Num rápido movimento, chutou em pleno ar o Chikathi e
bloqueou com o antebraço esquerdo um golpe de bastão. Saltou por entre as
colunas e girou agilmente o corpo no chão, ficando em pé bem no centro da
estrela.
Caminhando lentamente, como se quisessem saborear o medo
de sua presa, os homens entraram no círculo de colunas e rodearam Renam.
— Parece que ele sabe lutar — disse o homem das
soqueiras. — Acho que vai ser interessante.
— Imagino que sim, Bryan. Já faz um tempo que não temos
um bom jogo de gato e rato — concordou, arrogantemente, o homem dos bastões.
— Esse imbecil não irá durar dois tempos. Somos oito —
comentou, com desprezo na voz, o especialista em adagas.
— E logo seremos… — começou a dizer Bryan, mas foi
interrompido por Diego.
— Chega de conversa fiada. Vamos acabar logo com isso.
Renam continuava imóvel no centro do símbolo, com braços
e pernas levemente afastados, numa posição que lhe permitiria tanto atacar
quanto se defender. De todos os seus sentidos, o que estava em maior estado de
alerta era sua audição. Não podia enxergar em todas as direções ao mesmo tempo,
mas com o som era diferente. Assim, abaixou-se com incrível velocidade quando
ouviu ruídos que vinham de dois lados opostos. A sua direita, o homem projetava
sua corda contra o monge, enquanto que o da esquerda o atacava com a lança.
Como resultado, a corda enrolou-se na outra arma e o monge aproveitou a
oportunidade para chutar violentamente o abdômen do guerreiro que segurava a
lança, apoderando-se de sua arma. Como a corda continuava presa na lança, Renam
puxou com força e o segurança da corda voou em sua direção. Num salto
espetacular, acertou fortemente um chute no rosto do adversário em pleno vôo,
nocauteando dois lutadores em pouquíssimos instantes.
Em posse da corda, projetou-a contra o homem das adagas,
enrolando-a em seu corpo. Empregando enorme força, fez com que o guerreiro das
adagas fosse lançado contra o que usava soqueiras, derrubando-os violentamente
no chão. Com alguns golpes, derrotara metade de seus adversários. Mas ainda
havia homens armados com espadas, Chikathi, bastões e um tridente.

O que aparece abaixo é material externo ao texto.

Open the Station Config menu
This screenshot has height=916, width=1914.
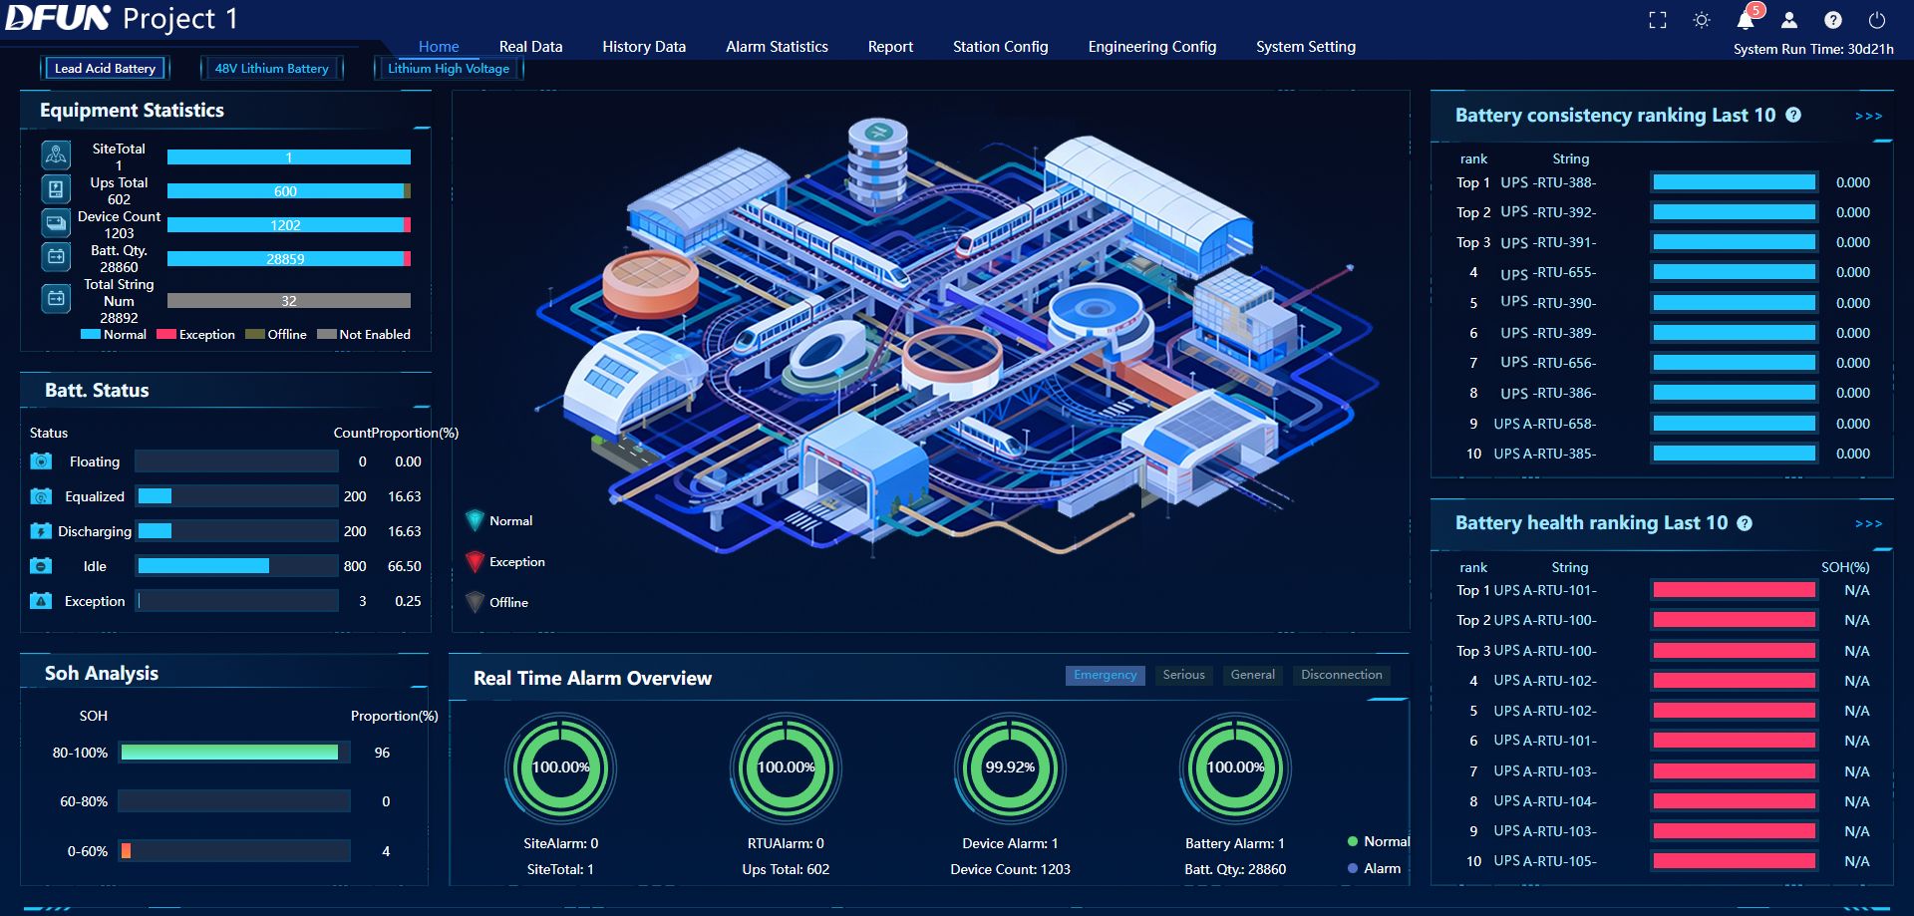pos(1000,47)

O segurança do tridente avançou em direção a Renam,
enquanto que os outros tentavam cercá-lo. Num rápido movimento, o tridente foi
projetado na direção do peito do monge. Mas o jovem guerreiro foi mais ágil,
saltando para trás. Ao se colocar em pé, estava em posse das adagas. Renam
girou a adaga da mão esquerda, transformando o cabo da adaga em arma em vez de
suas lâminas. A adaga da mão direita continuou segurando no sentido
convencional. O segundo ataque do tridente foi bloqueado pela adaga que o monge
segurava em sua mão direita, entrelaçando as lâminas de sua arma nas lâminas da
outra. Por cima do tridente, socou o rosto do adversário com o cabo da adaga
que segurava na outra mão. Ainda prendendo o tridente com a adaga, girou a
perna direita, posicionando-a sobre o tridente. Chutou o rosto do adversário,
que foi a nocaute. Com o tridente em seu poder, girou-o repetidas vezes ao
redor do corpo, afastando seus três oponentes restantes. Seus últimos
adversários resolveram atacar em conjunto, imaginando que o derrotariam
facilmente. Mas o monge estava acostumado a ser atacado de todos os lados e,
numa incrível demonstração de habilidade, defendia-se, esquivava-se e atacava,
parecendo estar fazendo tudo ao mesmo tempo. Acertou um chute no rosto do
espadachim, enquanto bloqueava um golpe do lutador com bastões. Em seguida,
girando o tridente com precisão, acertou a cabeça do guerreiro de bastões com o
cabo de sua arma, na medida em que se esquivava de um golpe mortal do lutador
de Chikathi. Restava agora só mais um a ser derrotado. Receoso de ser punido
pelo rei — que desculpas oito homens poderiam dar para justificar sua derrota
por apenas um? — o guerreiro fez uma seqüência de golpes com seu Chikathi. Alguns
desses ataques Renam defendia com o tridente; de outros, apenas se esquivava.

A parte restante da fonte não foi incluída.